The Innovative History of Tron
A bit of cinematic history...

I just watched the special edition DVD of the movie Tron.  I didn't watch the movie again (I had already seen it a couple times), but all the extras made it worthwhile.  There was a load of behind-the-scenes footage both from the original production and follow-up interviews with the filmmakers and cast 20 years later.

One thing that was especially interesting in it was a statement by one of the special effects guys: "No film before was ever made like this, and no film will ever again be made this way."  It was an interesting way of thinking about it, but the techniques used on the film were riding between two eras: optical printing (and related methods) and the emerging world of digital effects.  The amount of work to do the film was absolutely amazing.  In fact, here's an interesting fact covered in the extras that was reiterated in the IMDb trivia section:

At the time, computers could generate static images, but could not automatically put them into motion. Thus, the coordinates for each image, such as a lightcycle, had to be entered for each individual frame. It took 600 coordinates to get 4 seconds of film. Each of these coordinates was entered into the computer by hand by the filmmakers.

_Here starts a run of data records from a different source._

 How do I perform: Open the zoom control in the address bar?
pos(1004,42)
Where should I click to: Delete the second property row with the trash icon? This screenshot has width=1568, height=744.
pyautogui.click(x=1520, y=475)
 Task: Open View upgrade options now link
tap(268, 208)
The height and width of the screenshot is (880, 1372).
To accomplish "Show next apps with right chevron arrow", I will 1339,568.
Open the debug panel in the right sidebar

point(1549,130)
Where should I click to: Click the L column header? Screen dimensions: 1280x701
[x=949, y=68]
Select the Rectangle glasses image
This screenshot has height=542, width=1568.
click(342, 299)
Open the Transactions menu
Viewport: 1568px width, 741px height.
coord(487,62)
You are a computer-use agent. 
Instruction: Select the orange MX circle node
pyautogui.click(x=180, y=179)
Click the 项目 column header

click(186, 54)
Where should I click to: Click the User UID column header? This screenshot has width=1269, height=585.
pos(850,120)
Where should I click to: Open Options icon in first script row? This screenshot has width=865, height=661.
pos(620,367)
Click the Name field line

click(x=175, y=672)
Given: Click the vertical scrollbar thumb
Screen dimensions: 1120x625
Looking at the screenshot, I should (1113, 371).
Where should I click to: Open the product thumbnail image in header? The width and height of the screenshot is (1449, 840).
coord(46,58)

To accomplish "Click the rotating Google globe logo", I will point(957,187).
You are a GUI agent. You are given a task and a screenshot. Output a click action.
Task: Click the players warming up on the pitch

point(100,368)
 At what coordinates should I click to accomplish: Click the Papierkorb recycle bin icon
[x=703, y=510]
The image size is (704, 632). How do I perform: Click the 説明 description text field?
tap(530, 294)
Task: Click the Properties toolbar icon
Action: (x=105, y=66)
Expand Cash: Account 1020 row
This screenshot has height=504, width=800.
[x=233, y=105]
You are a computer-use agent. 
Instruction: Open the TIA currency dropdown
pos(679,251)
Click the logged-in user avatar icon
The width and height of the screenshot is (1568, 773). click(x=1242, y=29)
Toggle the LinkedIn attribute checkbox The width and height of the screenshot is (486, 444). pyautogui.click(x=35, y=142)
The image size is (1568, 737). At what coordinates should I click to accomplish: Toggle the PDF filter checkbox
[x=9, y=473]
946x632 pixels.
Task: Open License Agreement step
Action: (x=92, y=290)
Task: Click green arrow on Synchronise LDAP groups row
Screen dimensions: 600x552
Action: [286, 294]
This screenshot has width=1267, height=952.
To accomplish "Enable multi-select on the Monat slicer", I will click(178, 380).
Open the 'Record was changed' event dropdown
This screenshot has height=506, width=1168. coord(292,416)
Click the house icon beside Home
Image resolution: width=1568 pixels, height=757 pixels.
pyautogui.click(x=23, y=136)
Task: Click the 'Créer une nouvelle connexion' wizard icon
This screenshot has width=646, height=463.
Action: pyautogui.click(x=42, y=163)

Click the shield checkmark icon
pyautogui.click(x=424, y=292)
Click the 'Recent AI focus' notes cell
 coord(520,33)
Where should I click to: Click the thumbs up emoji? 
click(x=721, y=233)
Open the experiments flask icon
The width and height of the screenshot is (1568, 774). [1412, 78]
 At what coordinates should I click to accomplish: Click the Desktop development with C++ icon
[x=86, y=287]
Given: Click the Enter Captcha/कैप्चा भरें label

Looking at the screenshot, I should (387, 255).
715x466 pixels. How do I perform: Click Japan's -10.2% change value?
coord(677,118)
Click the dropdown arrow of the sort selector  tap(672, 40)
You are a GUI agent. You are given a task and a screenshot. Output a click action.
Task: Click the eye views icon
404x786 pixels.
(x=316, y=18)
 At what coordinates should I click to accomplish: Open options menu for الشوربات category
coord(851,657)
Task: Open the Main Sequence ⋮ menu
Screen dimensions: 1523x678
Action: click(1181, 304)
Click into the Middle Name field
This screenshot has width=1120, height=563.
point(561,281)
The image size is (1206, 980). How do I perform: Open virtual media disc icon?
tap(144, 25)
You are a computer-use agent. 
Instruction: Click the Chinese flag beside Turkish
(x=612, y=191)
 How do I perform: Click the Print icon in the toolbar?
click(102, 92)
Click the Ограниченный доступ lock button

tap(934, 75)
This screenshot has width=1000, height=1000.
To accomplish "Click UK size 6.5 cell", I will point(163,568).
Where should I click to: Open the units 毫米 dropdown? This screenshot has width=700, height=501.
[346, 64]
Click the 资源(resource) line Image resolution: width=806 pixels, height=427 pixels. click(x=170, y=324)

What they were doing was using 100 frames per second.  Each frame required 6 numbers to describe the position of the object.  In this case, say they were animating the "light cycles."  The first three numbers described the x, y, and z axis position, then they used three more numbers to describe the pitch, roll, and yaw.  Also, you should realize this was just *one* cycle with no moving parts.  There were often two or three in a given shot.  And to top it all off, they couldn't even *see* what they were doing until the entire process was complete.  In order to figure out the best points to program into the computer, they just drew lines on graph paper, then approximated where the points fell along the axes.  Talk about tedious.

Still, the film really looked terrific, even if it wasn't the Matrix of its day in terms of an engaging story or box office success.  However, its influence on the Matrix itself is indisputable.  Consider this plot outline (lifted directly from the IMDb's main page):

A hacker is literally abducted into the world of a computer and forced to participate in gladiatorial games where his only chance of escape is with the help of a heroic security program.

Sound familiar?  Even the MCP (the big bad guy he faces at the end of the movie) looks just like the thing Neo meets up with at the end of Revolutions.